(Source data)
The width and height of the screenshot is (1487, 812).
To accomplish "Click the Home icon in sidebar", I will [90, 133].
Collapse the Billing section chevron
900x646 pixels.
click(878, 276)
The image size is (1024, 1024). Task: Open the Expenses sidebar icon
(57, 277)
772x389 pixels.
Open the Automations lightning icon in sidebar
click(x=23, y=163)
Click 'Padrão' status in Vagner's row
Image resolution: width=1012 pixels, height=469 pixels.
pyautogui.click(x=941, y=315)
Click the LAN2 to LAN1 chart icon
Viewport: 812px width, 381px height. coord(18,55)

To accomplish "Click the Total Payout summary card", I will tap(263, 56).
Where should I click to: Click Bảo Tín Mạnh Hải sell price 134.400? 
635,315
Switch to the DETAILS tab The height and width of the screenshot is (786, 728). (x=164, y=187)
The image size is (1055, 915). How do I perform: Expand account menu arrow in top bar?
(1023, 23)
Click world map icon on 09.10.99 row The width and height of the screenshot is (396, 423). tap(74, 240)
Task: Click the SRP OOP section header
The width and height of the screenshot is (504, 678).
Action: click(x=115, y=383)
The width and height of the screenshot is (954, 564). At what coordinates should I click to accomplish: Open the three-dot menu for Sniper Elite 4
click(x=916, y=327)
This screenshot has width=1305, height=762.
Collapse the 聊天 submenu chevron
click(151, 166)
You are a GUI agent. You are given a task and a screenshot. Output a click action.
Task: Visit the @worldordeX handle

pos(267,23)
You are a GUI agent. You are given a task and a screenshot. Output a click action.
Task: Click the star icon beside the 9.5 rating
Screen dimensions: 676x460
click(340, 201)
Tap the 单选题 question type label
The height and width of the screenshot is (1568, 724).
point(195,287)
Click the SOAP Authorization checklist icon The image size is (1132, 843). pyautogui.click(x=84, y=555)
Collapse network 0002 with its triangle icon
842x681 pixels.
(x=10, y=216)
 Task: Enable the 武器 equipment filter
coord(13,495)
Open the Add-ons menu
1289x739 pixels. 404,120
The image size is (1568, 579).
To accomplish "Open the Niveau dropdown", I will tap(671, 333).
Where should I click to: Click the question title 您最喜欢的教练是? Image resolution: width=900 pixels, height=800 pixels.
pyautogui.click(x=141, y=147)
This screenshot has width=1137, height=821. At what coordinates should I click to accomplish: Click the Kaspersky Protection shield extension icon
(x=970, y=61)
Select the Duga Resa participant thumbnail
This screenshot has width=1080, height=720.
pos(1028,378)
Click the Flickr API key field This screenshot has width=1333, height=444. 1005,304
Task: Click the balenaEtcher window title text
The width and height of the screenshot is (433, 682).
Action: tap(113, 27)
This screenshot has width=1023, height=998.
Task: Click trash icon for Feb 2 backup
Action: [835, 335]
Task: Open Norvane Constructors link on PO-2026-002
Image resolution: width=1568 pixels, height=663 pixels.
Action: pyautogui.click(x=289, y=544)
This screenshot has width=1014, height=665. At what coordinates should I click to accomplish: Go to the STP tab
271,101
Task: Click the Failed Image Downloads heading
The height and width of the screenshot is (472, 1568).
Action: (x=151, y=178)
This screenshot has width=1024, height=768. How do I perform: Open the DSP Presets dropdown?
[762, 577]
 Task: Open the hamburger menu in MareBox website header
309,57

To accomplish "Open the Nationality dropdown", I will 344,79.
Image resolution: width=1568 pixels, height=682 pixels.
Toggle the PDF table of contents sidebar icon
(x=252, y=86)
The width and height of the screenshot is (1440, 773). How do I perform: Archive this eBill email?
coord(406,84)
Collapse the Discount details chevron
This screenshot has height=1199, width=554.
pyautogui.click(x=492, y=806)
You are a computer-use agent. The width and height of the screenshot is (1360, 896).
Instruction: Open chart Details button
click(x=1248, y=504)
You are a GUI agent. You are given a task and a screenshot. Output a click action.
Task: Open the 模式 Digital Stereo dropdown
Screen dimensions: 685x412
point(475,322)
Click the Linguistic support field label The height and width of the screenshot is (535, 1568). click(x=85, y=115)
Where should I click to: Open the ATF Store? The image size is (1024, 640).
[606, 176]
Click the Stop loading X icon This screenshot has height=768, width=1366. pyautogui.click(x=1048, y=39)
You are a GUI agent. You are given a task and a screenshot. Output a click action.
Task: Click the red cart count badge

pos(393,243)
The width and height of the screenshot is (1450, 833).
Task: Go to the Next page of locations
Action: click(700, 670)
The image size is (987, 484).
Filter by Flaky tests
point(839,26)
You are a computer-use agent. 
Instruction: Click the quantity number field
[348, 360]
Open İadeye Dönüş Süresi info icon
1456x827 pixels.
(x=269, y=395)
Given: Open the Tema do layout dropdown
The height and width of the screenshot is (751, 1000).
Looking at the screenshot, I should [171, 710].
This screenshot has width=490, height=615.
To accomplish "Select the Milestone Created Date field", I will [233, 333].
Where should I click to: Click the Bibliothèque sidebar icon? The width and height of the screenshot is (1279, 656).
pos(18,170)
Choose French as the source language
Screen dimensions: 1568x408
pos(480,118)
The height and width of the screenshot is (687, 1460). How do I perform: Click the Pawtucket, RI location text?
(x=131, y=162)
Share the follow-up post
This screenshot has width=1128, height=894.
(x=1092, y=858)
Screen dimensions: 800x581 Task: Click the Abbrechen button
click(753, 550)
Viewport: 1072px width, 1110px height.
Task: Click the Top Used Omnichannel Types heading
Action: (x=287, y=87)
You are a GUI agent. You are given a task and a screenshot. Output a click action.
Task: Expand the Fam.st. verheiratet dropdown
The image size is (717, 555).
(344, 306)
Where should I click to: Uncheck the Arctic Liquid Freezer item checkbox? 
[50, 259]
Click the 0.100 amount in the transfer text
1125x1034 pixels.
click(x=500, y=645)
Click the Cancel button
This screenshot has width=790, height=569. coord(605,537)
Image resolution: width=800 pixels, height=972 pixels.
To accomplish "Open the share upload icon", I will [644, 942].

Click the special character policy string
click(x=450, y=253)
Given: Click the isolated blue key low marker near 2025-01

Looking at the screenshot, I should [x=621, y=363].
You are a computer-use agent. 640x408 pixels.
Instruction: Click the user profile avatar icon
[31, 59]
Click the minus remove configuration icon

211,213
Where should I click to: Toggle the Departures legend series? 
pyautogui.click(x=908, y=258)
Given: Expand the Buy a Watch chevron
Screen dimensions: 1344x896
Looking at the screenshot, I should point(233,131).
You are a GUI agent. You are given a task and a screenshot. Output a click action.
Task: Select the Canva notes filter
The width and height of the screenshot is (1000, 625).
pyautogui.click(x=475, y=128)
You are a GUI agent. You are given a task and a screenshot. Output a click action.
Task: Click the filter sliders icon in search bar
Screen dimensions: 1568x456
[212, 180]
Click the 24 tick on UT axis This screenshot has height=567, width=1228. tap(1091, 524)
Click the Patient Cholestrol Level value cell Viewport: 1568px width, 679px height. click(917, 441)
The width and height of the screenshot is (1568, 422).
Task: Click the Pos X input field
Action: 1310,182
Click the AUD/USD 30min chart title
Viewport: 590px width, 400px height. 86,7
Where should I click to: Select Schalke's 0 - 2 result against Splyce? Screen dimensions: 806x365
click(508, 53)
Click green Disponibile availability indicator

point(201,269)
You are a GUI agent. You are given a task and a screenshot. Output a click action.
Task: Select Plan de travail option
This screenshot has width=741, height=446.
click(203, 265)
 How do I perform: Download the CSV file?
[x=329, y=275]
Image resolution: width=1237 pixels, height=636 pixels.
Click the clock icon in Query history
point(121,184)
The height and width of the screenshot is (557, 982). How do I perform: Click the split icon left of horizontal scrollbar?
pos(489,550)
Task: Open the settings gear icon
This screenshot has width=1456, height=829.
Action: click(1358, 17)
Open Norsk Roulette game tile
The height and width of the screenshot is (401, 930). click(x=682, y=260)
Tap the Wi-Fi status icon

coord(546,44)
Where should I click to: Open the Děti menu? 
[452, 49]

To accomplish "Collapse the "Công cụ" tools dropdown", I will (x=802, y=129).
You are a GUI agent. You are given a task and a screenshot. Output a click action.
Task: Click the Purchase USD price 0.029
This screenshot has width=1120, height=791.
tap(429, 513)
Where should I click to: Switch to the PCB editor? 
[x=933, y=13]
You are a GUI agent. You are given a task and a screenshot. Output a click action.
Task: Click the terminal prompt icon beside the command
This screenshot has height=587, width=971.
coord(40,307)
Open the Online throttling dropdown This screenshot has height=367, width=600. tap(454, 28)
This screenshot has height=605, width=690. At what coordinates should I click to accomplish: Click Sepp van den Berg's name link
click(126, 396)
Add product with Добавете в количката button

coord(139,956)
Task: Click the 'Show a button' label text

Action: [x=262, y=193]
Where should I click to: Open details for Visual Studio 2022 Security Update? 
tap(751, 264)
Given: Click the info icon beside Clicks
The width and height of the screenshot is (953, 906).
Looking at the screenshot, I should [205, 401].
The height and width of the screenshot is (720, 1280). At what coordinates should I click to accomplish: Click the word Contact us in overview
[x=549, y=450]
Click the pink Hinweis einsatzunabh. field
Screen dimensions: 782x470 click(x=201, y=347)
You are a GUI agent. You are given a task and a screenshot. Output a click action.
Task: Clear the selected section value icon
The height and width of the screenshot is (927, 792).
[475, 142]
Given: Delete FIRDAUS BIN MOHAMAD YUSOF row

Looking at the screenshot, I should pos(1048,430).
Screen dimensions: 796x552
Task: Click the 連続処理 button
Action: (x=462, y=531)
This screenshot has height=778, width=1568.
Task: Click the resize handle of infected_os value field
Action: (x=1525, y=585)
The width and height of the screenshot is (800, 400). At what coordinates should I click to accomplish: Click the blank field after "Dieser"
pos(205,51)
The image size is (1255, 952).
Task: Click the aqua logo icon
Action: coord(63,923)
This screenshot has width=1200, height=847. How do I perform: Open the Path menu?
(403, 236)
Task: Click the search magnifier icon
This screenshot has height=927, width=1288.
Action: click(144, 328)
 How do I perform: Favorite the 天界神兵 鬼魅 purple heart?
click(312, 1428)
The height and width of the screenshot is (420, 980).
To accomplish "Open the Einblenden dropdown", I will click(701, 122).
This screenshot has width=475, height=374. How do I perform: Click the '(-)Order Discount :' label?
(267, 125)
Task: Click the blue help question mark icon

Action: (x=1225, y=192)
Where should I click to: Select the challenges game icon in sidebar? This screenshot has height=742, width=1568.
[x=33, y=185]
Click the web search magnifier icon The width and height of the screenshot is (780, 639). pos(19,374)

* EXERCISE DETAILS *
Among the entries above, locate the lines containing "The width and height of the screenshot is (954, 564)." and "Task: Click the star", and transcribe exactly those two lines and all lines between.

* WRITTEN ANSWER *
The width and height of the screenshot is (954, 564). At what coordinates should I click to accomplish: Open the three-dot menu for Sniper Elite 4
click(x=916, y=327)
This screenshot has width=1305, height=762.
Collapse the 聊天 submenu chevron
click(151, 166)
You are a GUI agent. You are given a task and a screenshot. Output a click action.
Task: Visit the @worldordeX handle

pos(267,23)
You are a GUI agent. You are given a task and a screenshot. Output a click action.
Task: Click the star icon beside the 9.5 rating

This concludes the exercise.